I am also starting to have major quibbles with the quizzes. I know from past experience that Udacity courses can have problems grading quizzes with open-ended responses. There are ways around this, but this particular course appears to have thrown up its hands and decided that whatever you want to write is a perfectly respectable correct answer. And much of the time, that is because the quizzes are not doing what quizzes should be designed to do: assess learning. Reflection is all fine and dandy, but some of the time (actually, most of the time) you need an accurate and impartial assessment of how you are doing, along with steps for remediation when how you are doing is not very well!

On the positive side, kudos for continuing to display common problems that arise when writing iOS apps, how to diagnose them, and how to fix them.

UIKit Fundamentals: Outlets and Actions

There are many good things about this first lesson, “Outlets and Actions”, in the “UIKit Fundamentals” course. Among them:

  • (Almost) Comprehensive use of Interface Builder for connecting outlets and actions
  • Debugging Storyboard connection issues

I say “almost comprehensive” because they left out the easiest and most intuitive way to connect objects to outlets and actions. That way is by control-dragging from the object in the storyboard to the outlet or action in the Assistant editor. The other methods of connecting that they show in the videos are really only useful if you are restricted to a single standard-width display instead of a widescreen display or multiple displays.

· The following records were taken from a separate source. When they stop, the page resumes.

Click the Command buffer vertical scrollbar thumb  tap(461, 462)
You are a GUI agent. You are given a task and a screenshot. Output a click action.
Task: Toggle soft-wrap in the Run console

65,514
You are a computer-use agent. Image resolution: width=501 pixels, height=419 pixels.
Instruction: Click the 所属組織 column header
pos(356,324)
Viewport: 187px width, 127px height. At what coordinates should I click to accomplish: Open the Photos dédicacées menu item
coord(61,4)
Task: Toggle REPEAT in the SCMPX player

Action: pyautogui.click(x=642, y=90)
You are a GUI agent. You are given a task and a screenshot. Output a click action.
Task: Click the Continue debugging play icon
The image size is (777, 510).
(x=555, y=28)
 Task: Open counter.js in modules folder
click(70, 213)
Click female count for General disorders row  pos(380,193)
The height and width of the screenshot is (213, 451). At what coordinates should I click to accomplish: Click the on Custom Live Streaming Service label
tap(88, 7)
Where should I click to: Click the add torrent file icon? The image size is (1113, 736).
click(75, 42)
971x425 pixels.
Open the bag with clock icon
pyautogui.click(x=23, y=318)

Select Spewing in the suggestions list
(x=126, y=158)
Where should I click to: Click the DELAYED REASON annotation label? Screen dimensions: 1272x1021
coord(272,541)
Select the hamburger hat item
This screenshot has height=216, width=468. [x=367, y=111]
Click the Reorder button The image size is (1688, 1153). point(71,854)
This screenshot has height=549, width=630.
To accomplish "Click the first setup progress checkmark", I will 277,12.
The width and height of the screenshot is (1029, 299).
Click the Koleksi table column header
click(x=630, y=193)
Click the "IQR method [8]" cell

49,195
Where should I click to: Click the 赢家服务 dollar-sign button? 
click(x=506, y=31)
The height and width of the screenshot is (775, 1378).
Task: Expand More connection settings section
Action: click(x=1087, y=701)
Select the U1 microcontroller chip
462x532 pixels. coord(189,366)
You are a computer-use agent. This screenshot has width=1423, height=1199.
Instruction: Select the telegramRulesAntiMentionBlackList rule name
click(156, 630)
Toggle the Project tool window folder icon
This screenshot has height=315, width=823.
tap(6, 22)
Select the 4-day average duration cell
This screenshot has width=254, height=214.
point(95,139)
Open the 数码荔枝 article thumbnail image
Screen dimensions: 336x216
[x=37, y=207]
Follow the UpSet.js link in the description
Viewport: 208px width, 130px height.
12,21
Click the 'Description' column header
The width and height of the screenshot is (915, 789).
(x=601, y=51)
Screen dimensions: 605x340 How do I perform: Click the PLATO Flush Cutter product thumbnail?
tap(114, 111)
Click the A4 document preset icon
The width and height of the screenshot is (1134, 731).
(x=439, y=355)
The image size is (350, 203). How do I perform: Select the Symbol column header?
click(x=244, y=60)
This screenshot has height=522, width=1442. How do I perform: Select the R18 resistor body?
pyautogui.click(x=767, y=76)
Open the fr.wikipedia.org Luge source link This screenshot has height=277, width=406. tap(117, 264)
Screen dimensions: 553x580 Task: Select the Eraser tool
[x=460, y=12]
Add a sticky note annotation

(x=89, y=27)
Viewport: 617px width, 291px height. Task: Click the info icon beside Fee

Unfortunately, there are also some issues with the lesson. The biggest one is that the second debugging issue recap refers to a problem that just is not there in the actual sample project. Fortunately, the quiz does reflect the proper answer.

Another big issue is due to the changes in Swift between when the video was made and now (Swift 3.1). The button property “.on” was renamed to “.isOn” between versions. Unfortunately, “.isOn” is listed as a potential answer for a quiz question. Although “.isOn” is (now) the correct answer, you won’t get the quiz correct unless you select “.on”.

Quibbles include the frequent use of “self” where “self” is not needed. I would also prefer that the changeColorComponent() function be called in viewDidLoad() so that the colorView properly reflects the state of the buttons at startup.